In January, Leonid Shulman, the head of Gazprom’s transport service, was discovered dead at his mansion near St Petersburg. Verdict: suicide.

A month later, another Gazprom official, Alexander Tyulakov, was found hanged. Verdict: suicide.

In April, Vladislav Avayev, a former Gazprombank vice-president, his wife and 13-year-old daughter were found dead of gunshot wounds in their palatial Moscow apartment. Verdict: murder-suicide.

In that same cruel month, Sergey Protosenya, a top manager of an energy company linked with Gazprom, his wife and 18-year-old daughter were found dead of the same cause at their Spanish villa. Verdict: murder-suicide.

And the other day, Yuri Voronov, head of a Gazprom-related transportation company, was found floating dead in his swimming pool, with the gun that had killed him left at the scene nearby. Verdict: suicide.

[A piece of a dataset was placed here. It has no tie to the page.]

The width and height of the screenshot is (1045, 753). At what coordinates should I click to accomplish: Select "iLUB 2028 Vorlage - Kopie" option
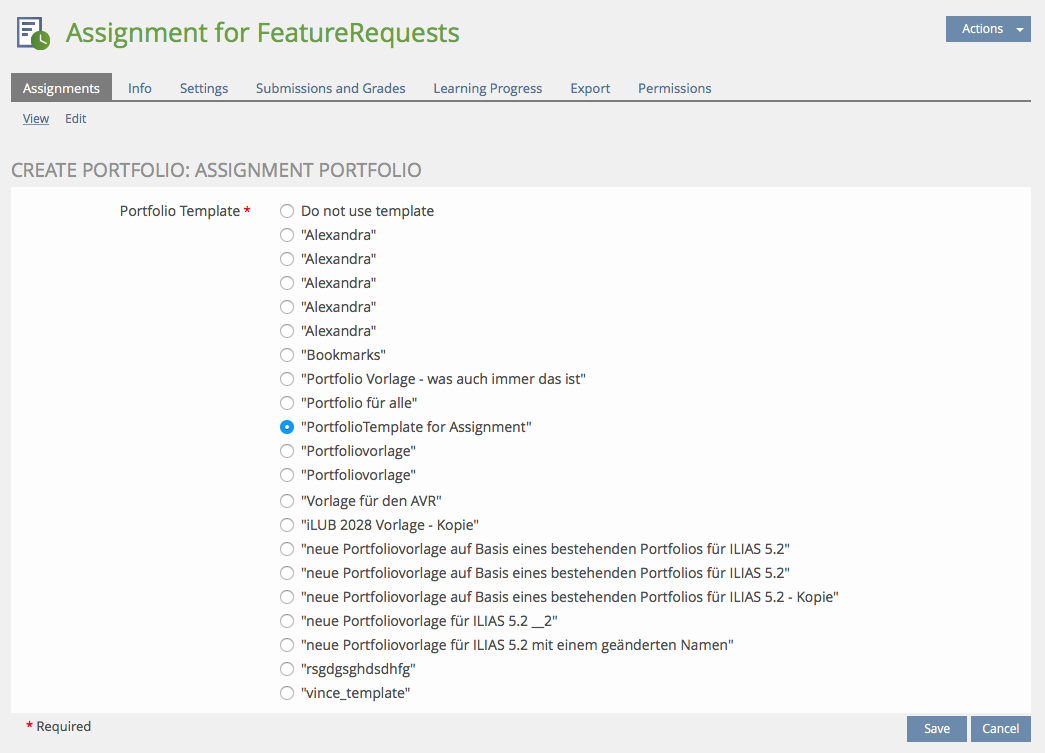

Far be it from me to suspect foul play within the ranks of Russia’s gas monopoly, nominally headed by Putin’s Petersburg friend Alexei Miller, but part-owned by Vlad himself. It’s just that everything I’ve ever heard or read about statistics inclines me towards scepticism.

Since I don’t think suicide is a viral disease capable of causing epidemics, I’m stuck for a credible explanation. Then again, the history of communist and post-communist countries does add many new twists to epidemiology.

For example, just one month in 1984 saw an outbreak of cardiovascular deaths among Eastern European defence officials.

On 2 December, Army General Hoffmann, East Germany’s Defence Minister died of cardiac arrest. On 15 December, Army General Oláh, Hungary’s Defence Minister, died of cardiac arrest. On 16 December, Army General Dzúr, Czechoslovakia’s Defence Minister, died of cardiac arrest. On 20 December, Marshal Ustinov, Soviet Defence Minister, died of cardiac arrest.

All told, one either has to revise one’s understanding of medicine and, for that matter, statistics, or perhaps reassess one’s grasp of evil regimes. Our governments in the West may be variously incompetent, woke, self-destructive and even unjust. But they are qualitatively different from evil regimes, such as the one in Russia.

That’s partly why Western governments are always tardy in mustering a forceful response when such regimes act up. We simply refuse to accept that they come not just from a different culture, but from an alien moral universe largely inhabited, and exclusively run, by evil humanoids.

Now those creatures, in the deceptively human physique of the Kremlin spokesman Peskov and Foreign Ministry spokesman Zakharova, are in the grip of indecent joy over Boris Johnson’s resignation.

He is supposed to have been “hit by a boomerang launched by himself”, thereby providing a cautionary tale: “do not seek to destroy Russia”. This obscene glee is reason enough to mourn Johnson’s departure.

And do I detect a hint that the Russians played a part in whipping up anti-Johnson hysteria? I wouldn’t put it past them.

If not Johnson, then who?

The resignation of two cabinet members, Chancellor Sunak and Health Secretary Javid, has thrown Boris Johnson’s tenure into a tailspin that he’ll find hard to reverse.

Now, typically I refrain from delving too deeply into the political rough-and-tumble of Britain. Since I’m not particularly interested in political mechanics and machinations myself, I don’t see how I can keep my readers, especially non-Britons, from stifling yawns.

However, the political problem Britain is facing is neither strictly political nor indigenously British. It’s existential and international or, if you will, civilisational.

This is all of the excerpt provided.